Bosasa has now to be added to cases being investigated by the Hawks related to the Guptas’ state capture project that involved more than R40 billion being plundered from the state.
And, as SAFTU has been arguing, this never involved a small gang of politicians, public officials and private firms, in league with the Gupta family. It is far more widespread and almost routine. Bosasa’s blatant issuing of bribes in special bags was as an almost daily ritual.
Corruption is far more widely spread throughout both the public and private sectors than previously admitted or reported in the media. It has led to the bankruptcy of state-owned enterprises like Eskom and SAA, put thousands of jobs in jeopardy and undermined institutions established under the constitution to protect civil rights.
It is because corruption has become known to be so commonplace and routine that one of the first questions the new NDPP will have to answer is why no-one has yet been prosecuted, despite the mountain of prima facie evidence already contained in the former Public Protector’s ‘The State of Capture’ report, the SACC’s ‘Betrayal of the Dream’, OUTA’s ‘President Caught in the Act’, Gupta emails, Jacques Pauw’s ‘The President’s Keepers’ and now the Zondo Commission of Inquiry.
Part of the answer to that question is emerging from the other inquiry now being held into the fitness to hold office of of the now-suspended Deputy Director of National Prosecuting Authority (NPA), Nomgcobo Jiba, and suspended Special Director of Public Prosecutions Lawrence Mrwebi.
The inquiry has heard from Willie Hofmeyr, the deputy NDPP, that many within the NPA at first thought at first that Jiba was a “capable manager” but that over time concerns grew, particularly about the wrongful prosecution of Johan Booysen.
He said in an affidavit that “A very concerning development trend that emerged under Jiba, and was almost insitutionalised by [Shaun] Abrahams, was to prosecute those who were perceived as obstacles to corruption and the capture of the state”.
At the same time the NPA was refusing to prosecute those who were known to be corruptly looting public resources, both the private companies like Bosasa who were bribing politicians and officials to win contracts or those receiving these, and individual like Richard Nduli.
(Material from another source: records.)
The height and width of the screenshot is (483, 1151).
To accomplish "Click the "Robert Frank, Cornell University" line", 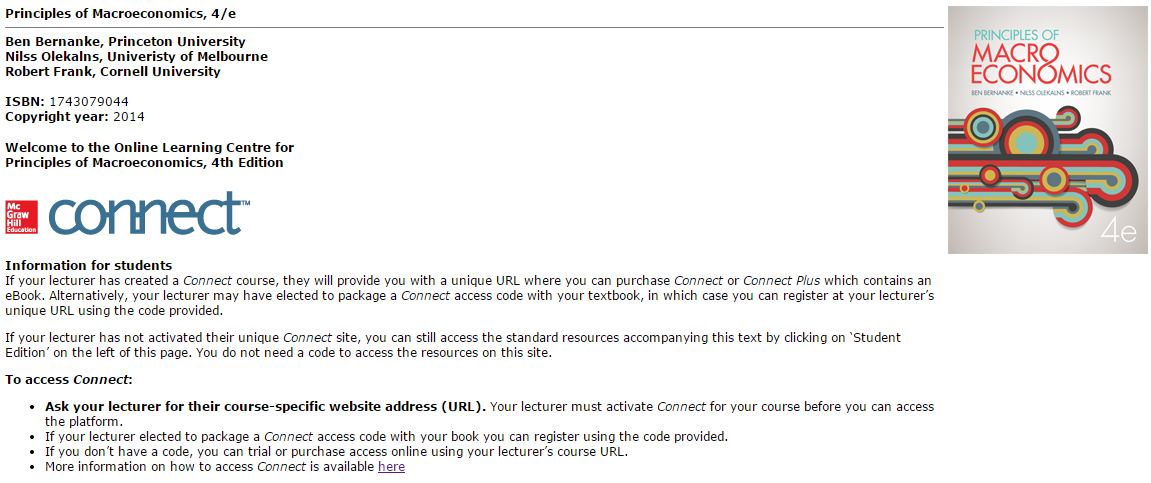I will (x=113, y=72).
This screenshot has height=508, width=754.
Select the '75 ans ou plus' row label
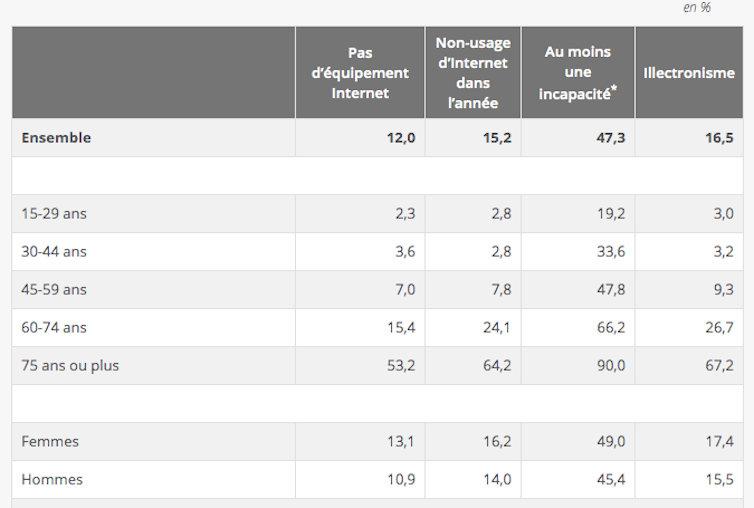[x=70, y=366]
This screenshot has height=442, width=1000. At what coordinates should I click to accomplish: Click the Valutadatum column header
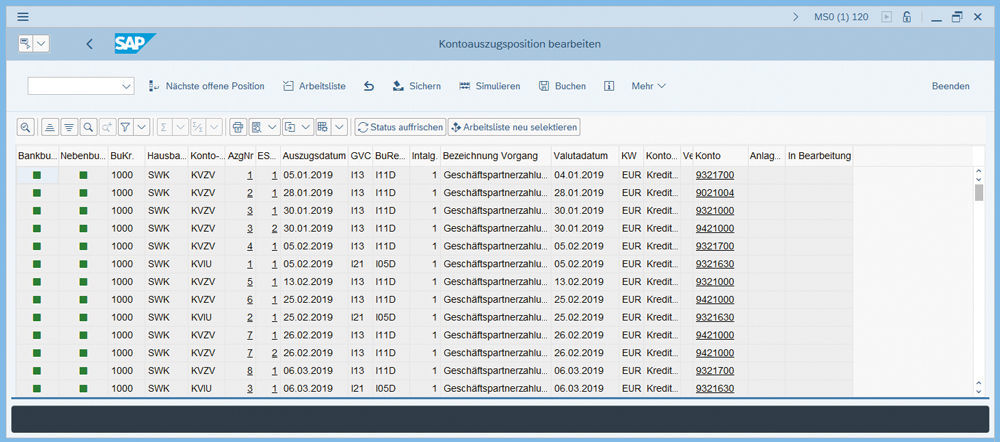point(581,157)
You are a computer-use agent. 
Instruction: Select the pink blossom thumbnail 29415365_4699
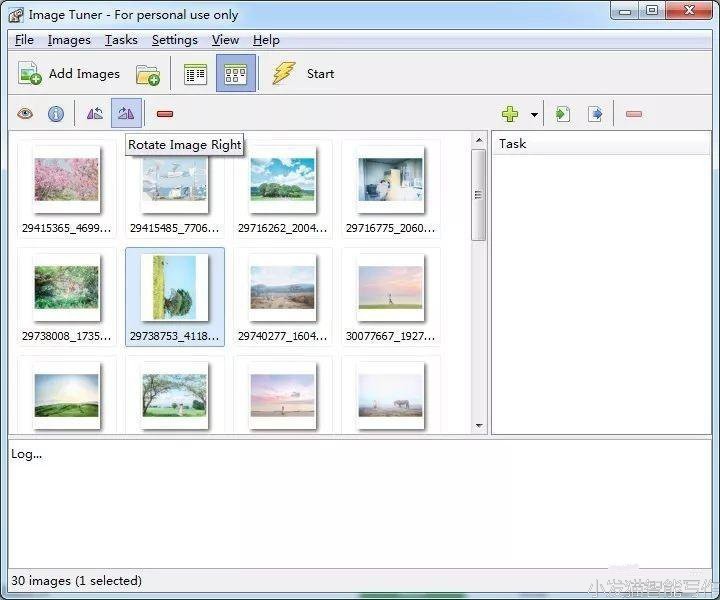click(x=66, y=180)
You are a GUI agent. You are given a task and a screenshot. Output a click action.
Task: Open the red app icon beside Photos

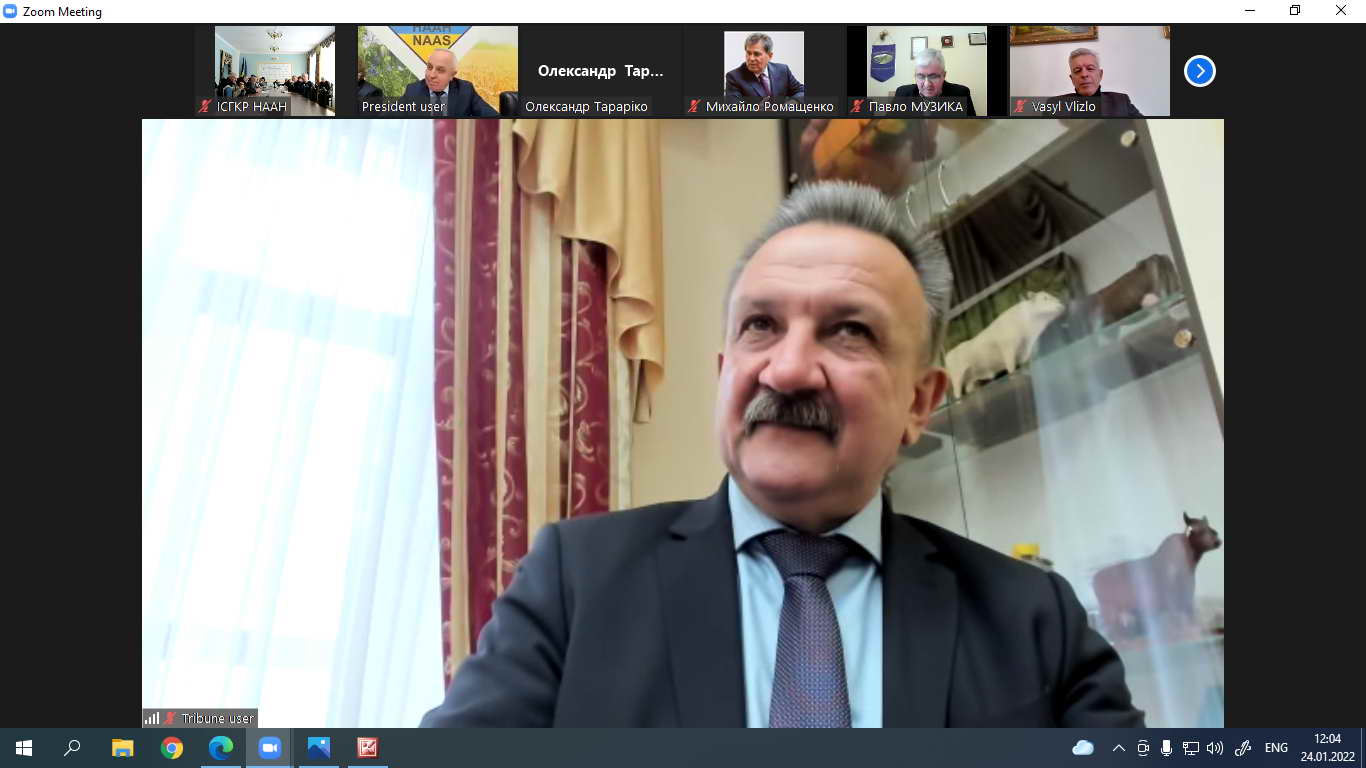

That explains why charges were withdrawn against the people behind the Vrede dairy farm scandal.
So one of Shamila Batohi’s first priorities has to be to clean out the NPA itself, and all the other state institutions which have been, or are still being exposed as being steeped in corruption – SARS, the PIC, the SIU, national and provincial government departments (especially Correctional Services) and municipalities.
SAFTU demands that Batohi moves as quickly as possible, together with the Hawks, to open cases against all those many individuals and companies against whom there is strong prima facie evidence. This need not wait until the Commission has finalised its report, which could be in two years time.
There must be no exceptions, no matter who the culprits are, and those found guilty in the courts must be give exemplary sentences to show that South Africa is serious in fighting and defeating corruption
SAFTU also calls for the Commission’s mandate be extended to cover all forms of corruption and related crimes – tax-evasion, price-fixing, tender collusion and laundering money into tax-havens. Both the Steinhoff and now Bosasa actions have given a glimpse into the way the ‘respectable’ capitalist exploiters have acted no differently from the Guptas, even if not quite so blatantly.
Corruption is a despicable crime but also an inevitable result of a capitalist system which rewards and praises those who can get as rich as possible as quickly as possible, at the expense of the majority who are being robbed by these hyenas and have to suffer from lower living standards and deteriorating public services.